Fathi Afifi

 


Né dans le quartier populaire et très animé de Sayéda Zeinab, Fathi Afifi était lui-même ouvrier dans une usine, une phase de sa vie qu’il évoque avec fierté. Il est resté amoureux du quotidien des ouvriers qu’il a partagé pendant des années. Un univers qui a marqué à jamais son art. La foule garde une place de préférence dans ses oeuvres, c’est le symbole de la fusion, de la communication entre les gens, les généra­tions ...

Afifi appartient à la génération des années 1970. « Une génération dotée d’un sens du patriotisme et d’un sentiment de révolte contre le capitalisme sauvage, la corruption et le favo­ritisme », dit-il. D’où la délectation qui accom­pagne ses souvenirs des jours passés sur la place Tahrir lors de la révolution de 2011. « Pain, liberté et égalité sociale sont des réclamations populaires qui me réjouissaient le coeur. Hélas, suite à ces 18 jours de révolte, je me suis retrouvé dans une dépression totale. La scène ne m’était pas assez claire.

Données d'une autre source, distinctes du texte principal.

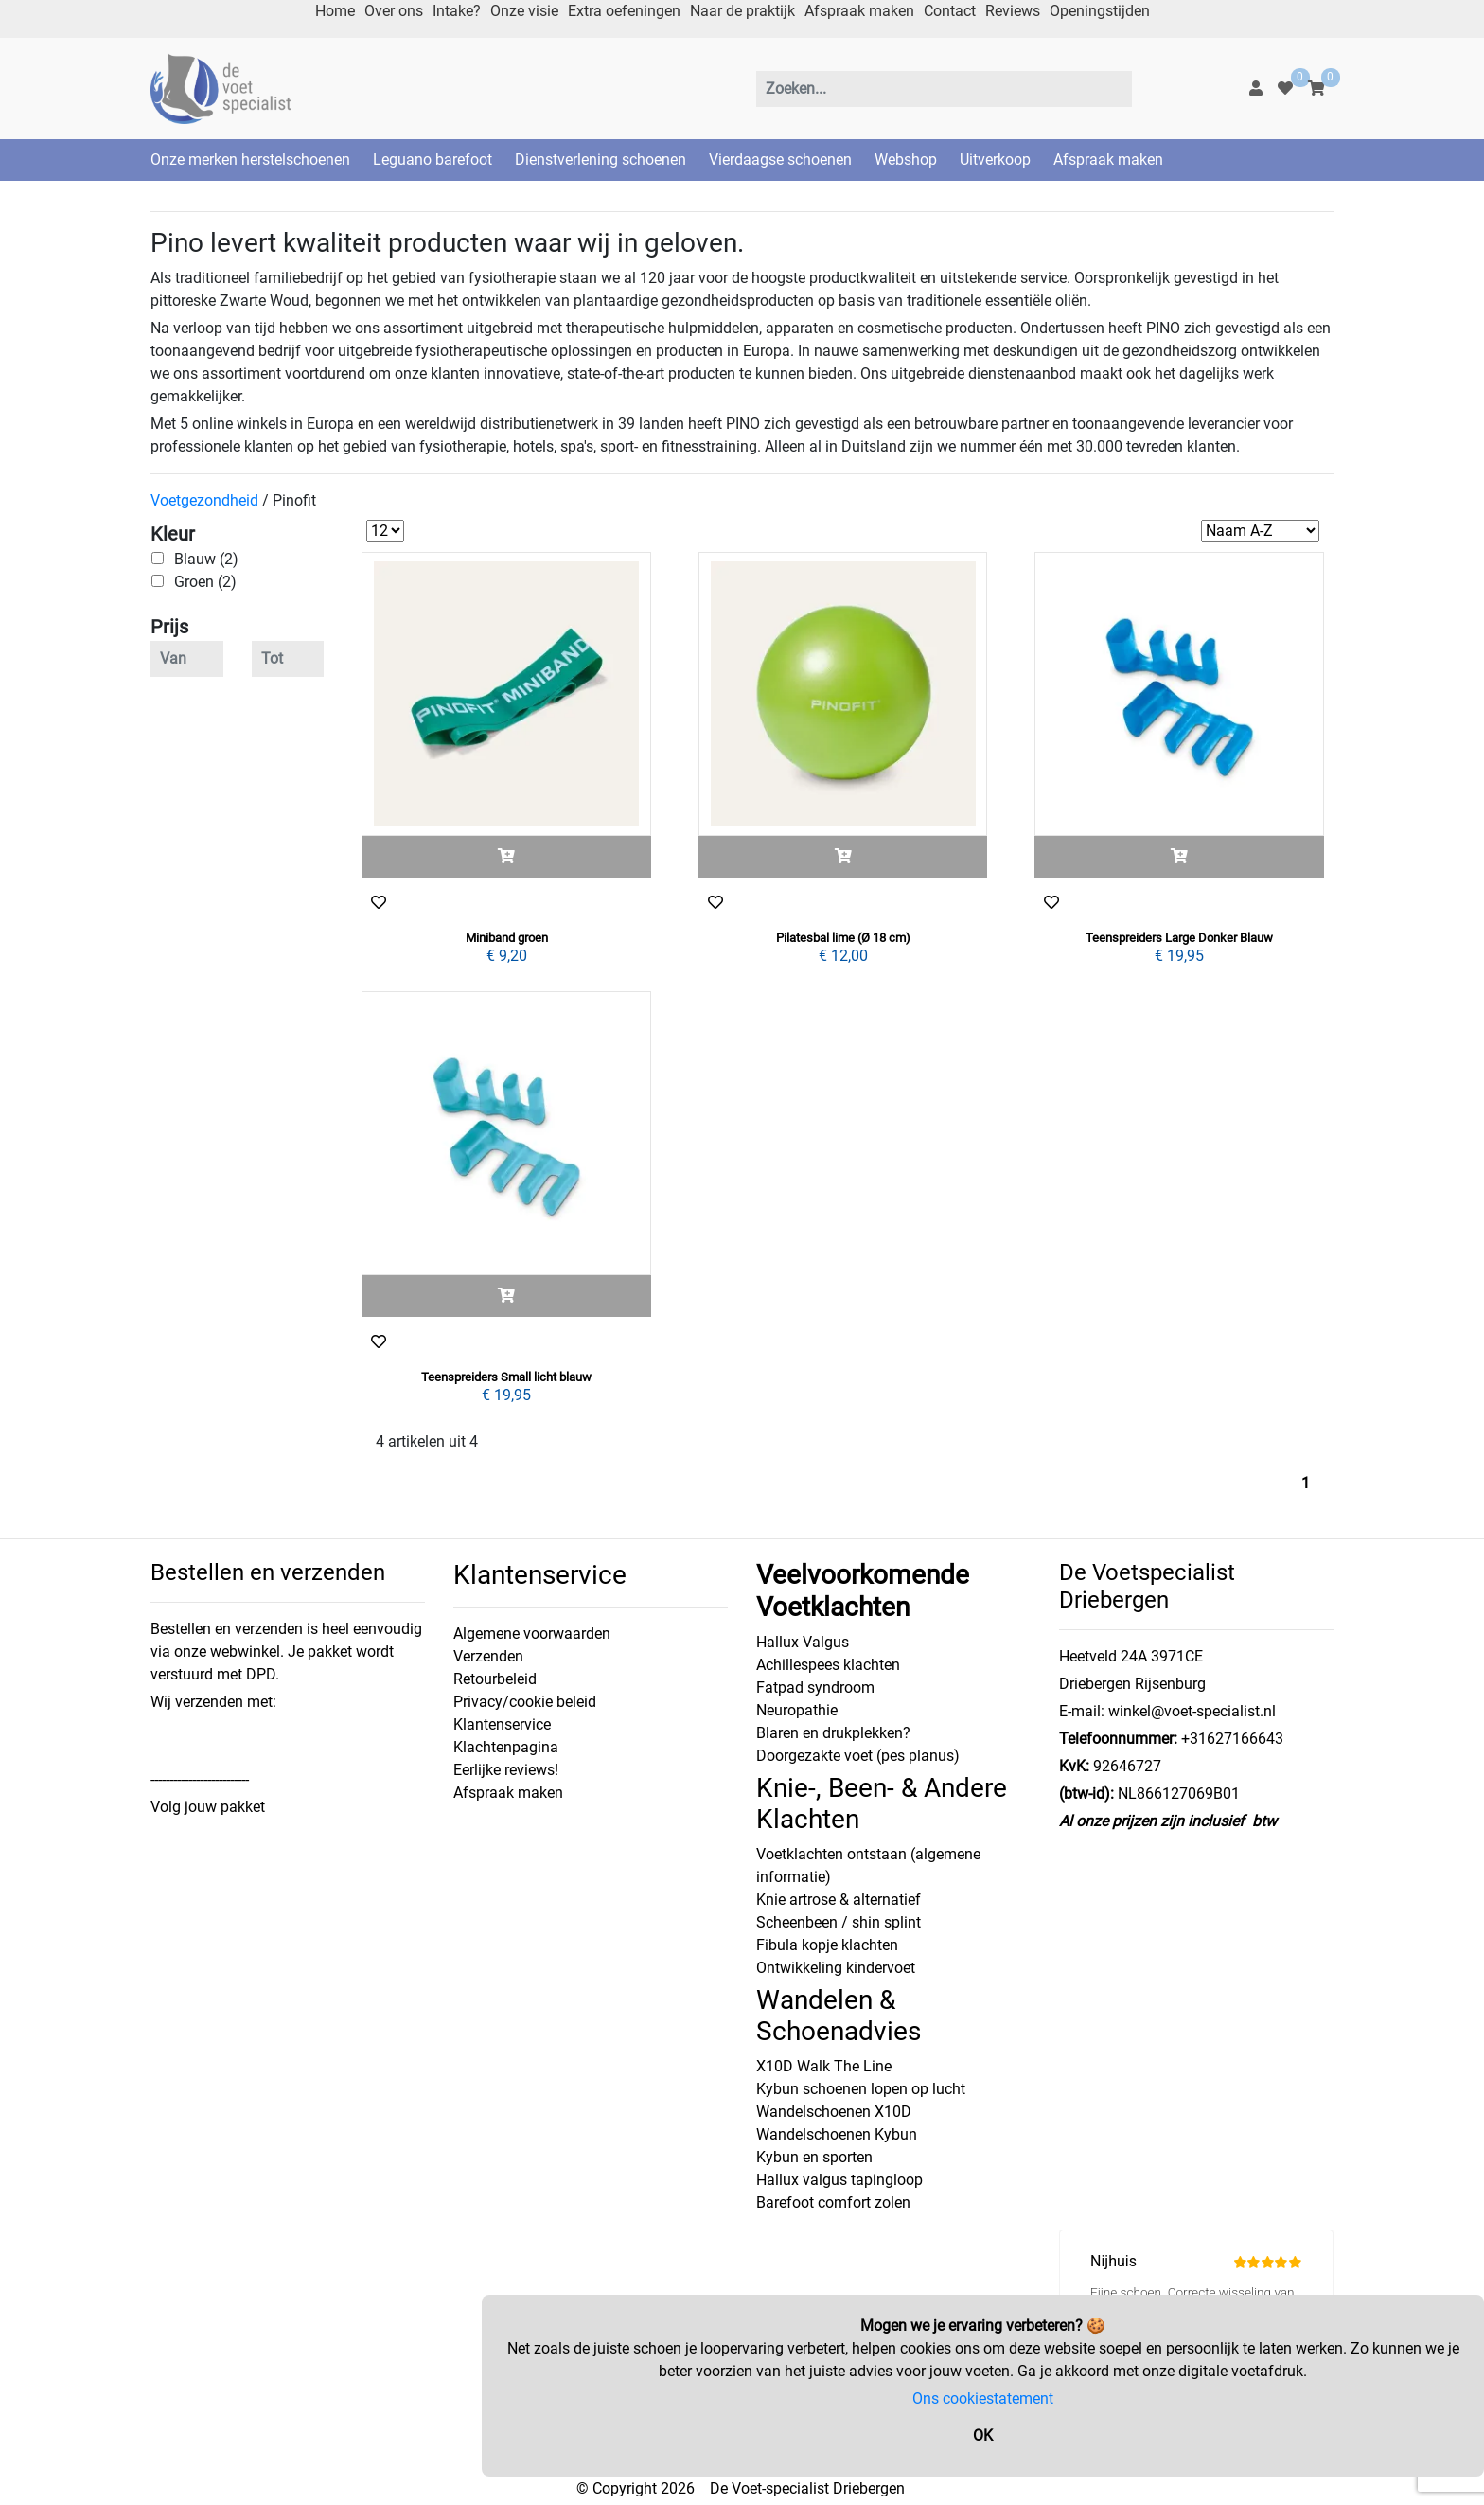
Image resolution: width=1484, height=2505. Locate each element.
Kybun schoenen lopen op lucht (860, 2089)
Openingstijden (1100, 11)
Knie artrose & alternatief (838, 1900)
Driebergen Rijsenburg (1132, 1684)
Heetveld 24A (1103, 1656)
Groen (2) (205, 582)
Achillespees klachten (828, 1665)
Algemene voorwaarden (531, 1634)
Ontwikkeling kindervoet (835, 1968)
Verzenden (488, 1656)
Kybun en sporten (814, 2157)
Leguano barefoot (432, 160)
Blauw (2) (206, 559)
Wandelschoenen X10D (833, 2112)
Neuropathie (797, 1710)
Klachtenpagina (505, 1747)
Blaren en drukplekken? (833, 1733)
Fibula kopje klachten (827, 1945)
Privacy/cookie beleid (524, 1702)
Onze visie (524, 11)
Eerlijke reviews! (505, 1770)
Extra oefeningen (624, 11)
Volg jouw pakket (207, 1807)
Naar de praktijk (742, 11)
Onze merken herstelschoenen (250, 160)
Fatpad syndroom (815, 1688)
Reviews (1012, 11)
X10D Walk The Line (824, 2066)
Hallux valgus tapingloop (839, 2180)
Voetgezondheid (204, 500)
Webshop (905, 160)
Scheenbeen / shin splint (838, 1922)
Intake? (457, 11)
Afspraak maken (859, 11)
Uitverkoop (995, 160)
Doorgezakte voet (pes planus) (858, 1756)
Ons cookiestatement (982, 2398)
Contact (950, 11)
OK (983, 2435)
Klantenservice (502, 1724)
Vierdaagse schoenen (780, 160)
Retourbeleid (495, 1679)
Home (335, 11)
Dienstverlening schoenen (600, 160)
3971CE (1175, 1656)
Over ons (393, 11)
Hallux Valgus (802, 1642)
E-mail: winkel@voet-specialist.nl (1167, 1711)
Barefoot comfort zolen (833, 2203)
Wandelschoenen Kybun (836, 2134)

J’ai préféré arrêter de travailler, prendre du recul et me contenter d’observer », se souvient-il.



Etats d’âme

Ancien ouvrier, défenseur des ouvriers, il ne manque pas pourtant de se laisser emporter par l’inquiétude, la solitude et l’oppression qu’évoque cet univers ... des sentiments qu’il exprime en tant qu’artiste. D’où les toiles repré­sentant le jour de la paye, le caissier derrière le guichet, les ouvriers faisant la queue qu’on voit de profil, ou alors cette peinture illustrant le contremaître avec ses ouvriers, ou encore celle de l’ouvrier à vélo portant une planche à pain sur la tête. Et les scènes déferlent : des ouvriers qui font une pause ; un wagon de train de 3e classe avec des passagers simples et épuisés après une journée de travail ; une station de métro où les usagers en bousculade ne sont plus qu’un ensemble flou. Avec ses protagonistes-ouvriers, l’artiste multiplie les scènes mouve­mentées, évoquant à tout temps un même des­tin, « un destin certes dramatique, mais tout aussi intime et fraternel », dit-il.

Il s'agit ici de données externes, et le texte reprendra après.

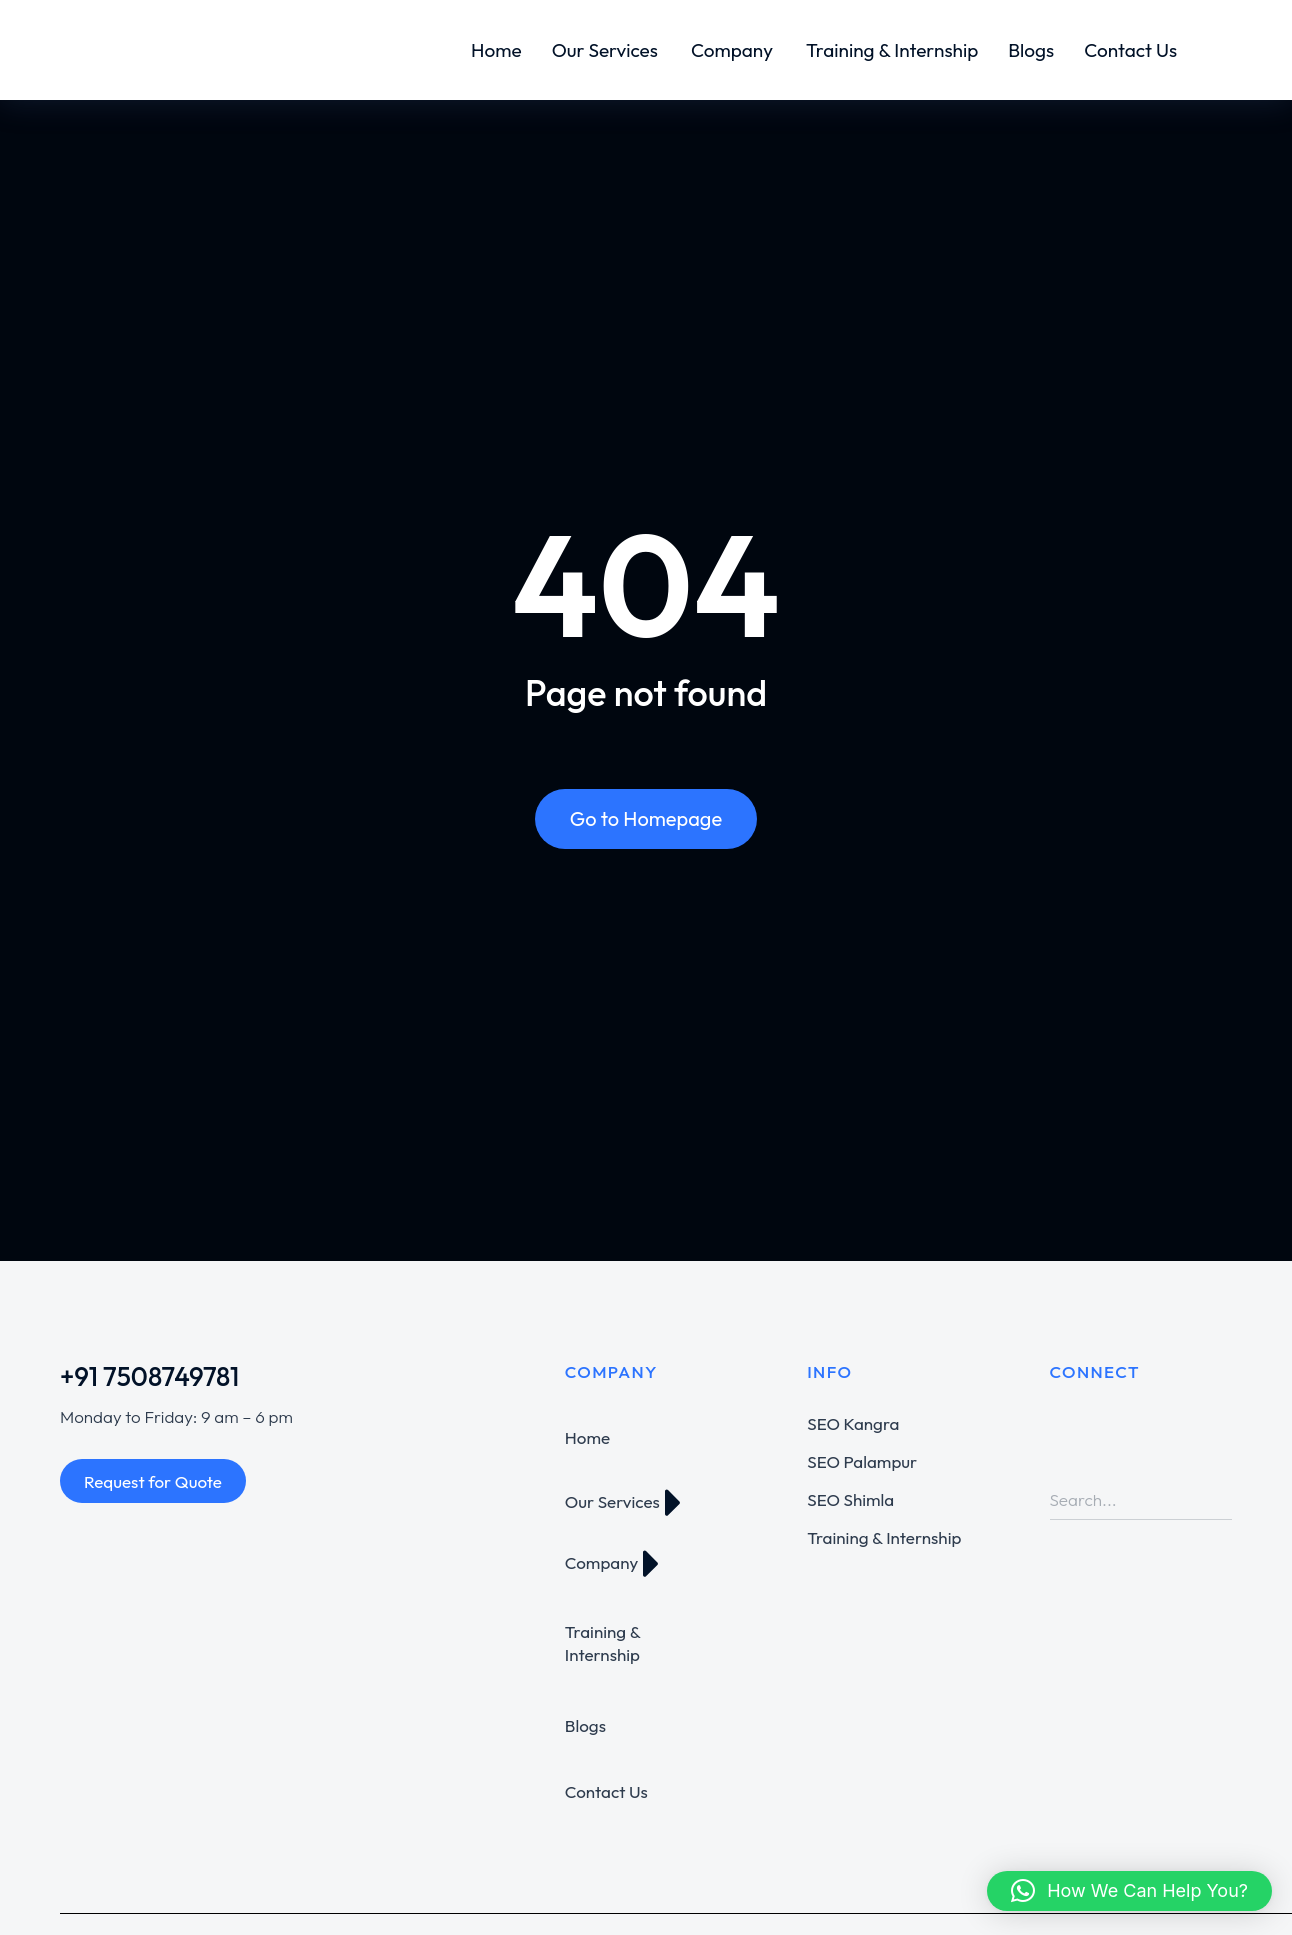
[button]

Et qui dit ouvrier dit machine. A côté de laquelle, dans les peintures de Afifi, les hommes se réduisent à de petites taches presque iden­tiques. « Nous sommes souvent des esclaves de la technologie. J’ai aimé capter cette scène d’en haut, comme vue par un oiseau, en utili­sant essentiellement le noir et blanc », com­mente Afifi.

« Je recours au noir et blanc lorsque je me sens déprimé », explique-t-il. « Alors que le bleu répond à une réalité faite de tension. C’est aussi la couleur de l’uniforme, et ça me rend nostalgique. Une nostalgie que je ressens éga­lement dans quelques-unes de mes peintures aux couleurs gaies et vivantes, celles de mon quartier de naissance ».